Extending OOXML

by jlundstocholm 30. April 2009 20:26

This article will have to topics - one about extending OOXML using the built-in extension mechanisms and one about extending OOXML itself.

Using built-in mechanisms

As I have written about earlier OOXML has a (fun) part containing mechanisms for extending OOXML with vendor/domain-specific extensions. That part is "Part 3 - Markup Compatibility and Extensibility". The part describes different techniques when extending OOXML - most interesting is propably the sections about "Markup Compatibility Attributes and Elements" describing ways to extend OOXML while enabling compatibility to e.g. earlier/current version of the specification.

So if you were a vendor wanting to add something to the spec - but couldn't wait for the slow ISO pace or simply needed the competitive edge of not revealing anything about future software releases to your competitors ... what could you do?

The first thing you should do is to decide if you want your new stuff to eventually make it into the spec. If you don't want that - you're done already.

Assuming you want it into the spec, here are a couple of hints to how you might approach it:

  1. Document your extensions thoroughly
  2. Present these extensions to SC34/WG4 with justification to how and why you want it into the spec
  3. Work with us to polish the nitty-gritty details that you overlooked
  4. Make sure there are no legal nor technical barriers to implementing these new features for your competitors
  5. Wait for the stuff to eventually be included in IS29500

So the real target of this is - if you haven't already guessed it - Microsoft. So to be even more specific, here's a little list of things to do for Microsoft - in case they want to extend IS29500:

You will propably have some additions to IS29500 in your implementation of Office 14. Assuming that you will at some point like these to be added to IS29500, this is what you should do:

  1. Document your extensions thoroughly. Remember, the quality of the documentation will be under the same scrutiny as the text of DIS29500 so please do it right the first time.
  2. Add the documentation of your extensions to your "Implementer's notes" on the DII-website. 
  3. Present these extensions to SC34/WG4 with justification to how and why you want it into the spec.
  4. Work with us to polish the nitty-gritty details that you overlooked.
  5. Include the extensions and the documentation for it in your OSP.
  6. Wait for the stuff to eventually be included in IS29500.

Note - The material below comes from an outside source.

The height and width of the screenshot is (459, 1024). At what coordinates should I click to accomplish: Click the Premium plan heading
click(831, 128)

Remember, the minute the first public beta of Office 14 hits the web, the documentation of the extensions as well as inclusion in OSP should be finished. Not a month later, not a week later - on day one!

Extending IS29500 itself

There has been a lot of talk lately to how IS29500 will be extended in the future. Specifically, how - and where - will new additions be included? IS29500 is comprised of two schema sets - a strict set and a transitional set. Currently the strict set is created from the transitional set, so strict is in fact a proper subset of the transitional set.

However - there is no guarentee that this will always be so.

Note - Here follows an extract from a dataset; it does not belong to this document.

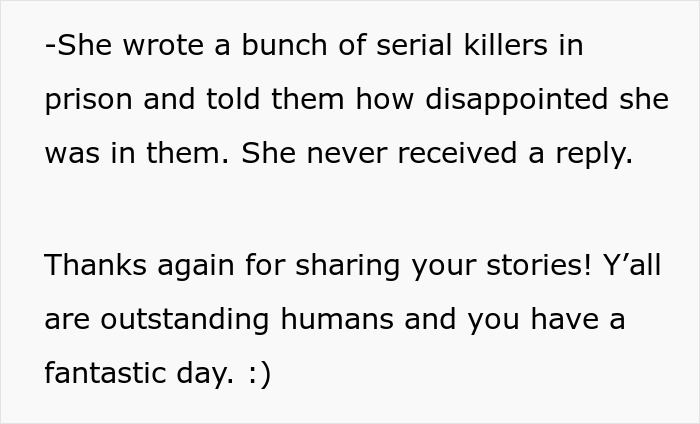Click the word "killers" in the text
The image size is (700, 424).
click(x=506, y=45)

My gut feeling is that transitional should be preserved as the "reflection" of the existing Microsoft Office documents (until March 2008) - in other words in term with the scope of IS29500.  I think that any new stuff should be added to the strict schema set only. The term "transitional" clearly implies this. As I recall the feeling in Geneva at the BRM, the idea behind the transitional set was, that eventually it would no longer be needed and hence removed from the standard - at some point in the future. If we continue to add new features to the transitional set, we will never get to the point where we can honor the sentiment of this particular issue.

...  now at the moment, we haven't decided anything yet ... so right now anything goes.

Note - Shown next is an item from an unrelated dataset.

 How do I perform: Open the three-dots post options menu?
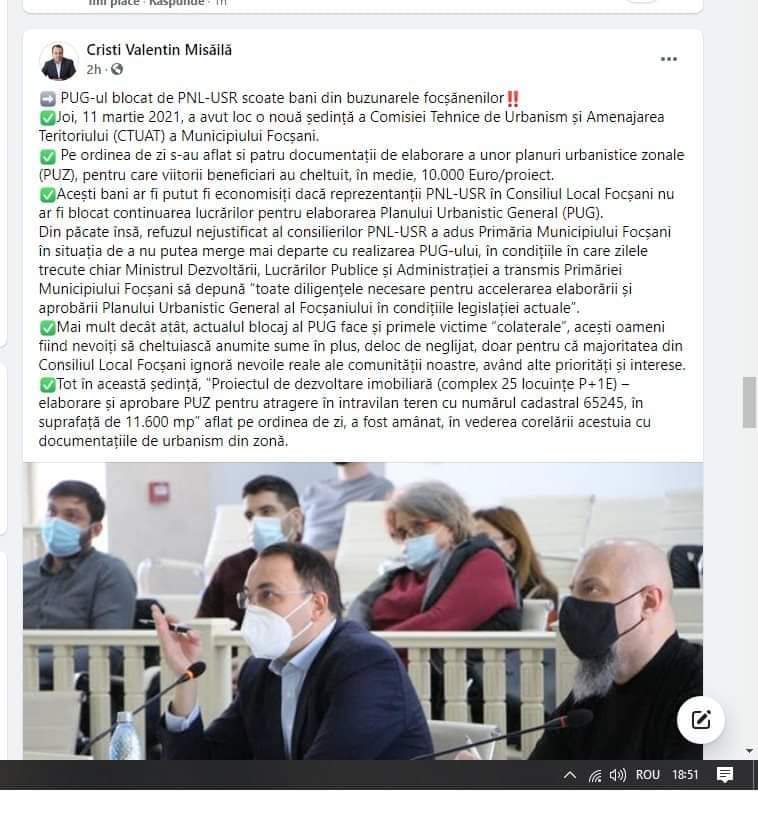668,59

But what are your thoughts?

Comments

4/30/2009 11:41:22 PM #

Jirka Kosek

Current IS29500 is organized in the way that Transitional adds some addtional features to Strict. So having new features only in Strict would mean quite drastic reorganization of spec. So I don't think that this is way to go.

Moreover I don't think that current Strict/Transitional division is very useful after all. If new features should be added only to Strict then Strict should be made really Strict first, for example by removing serial dates from it and overally cleaning it little bit. But I don't think that we have resources and mandate for doing it.

I think that we should keep Strict and Transitional in sync for now and maybe one day we might drop Transitional. Meanwhile we can collect somewhere things which should be designed differently in Strict OOXML (and also in ODF and other formats) and in 20 years come with new "perfect" office document format.

Jirka Kosek |

5/1/2009 8:04:02 PM #

Alex Brown

Jesper hi

This is a complex topic. Here's where I'm at …

It seems to me that the scope statement of 29500 is clear: the standard faces two ways, and one of those ways sees it capable of “faithfully representing the preexisting corpus […] produced by […] Microsoft Office”. To comply with this scope statement the standard needs to do this, and the transitional spec (Part 4) was created expressly for this purpose at the BRM.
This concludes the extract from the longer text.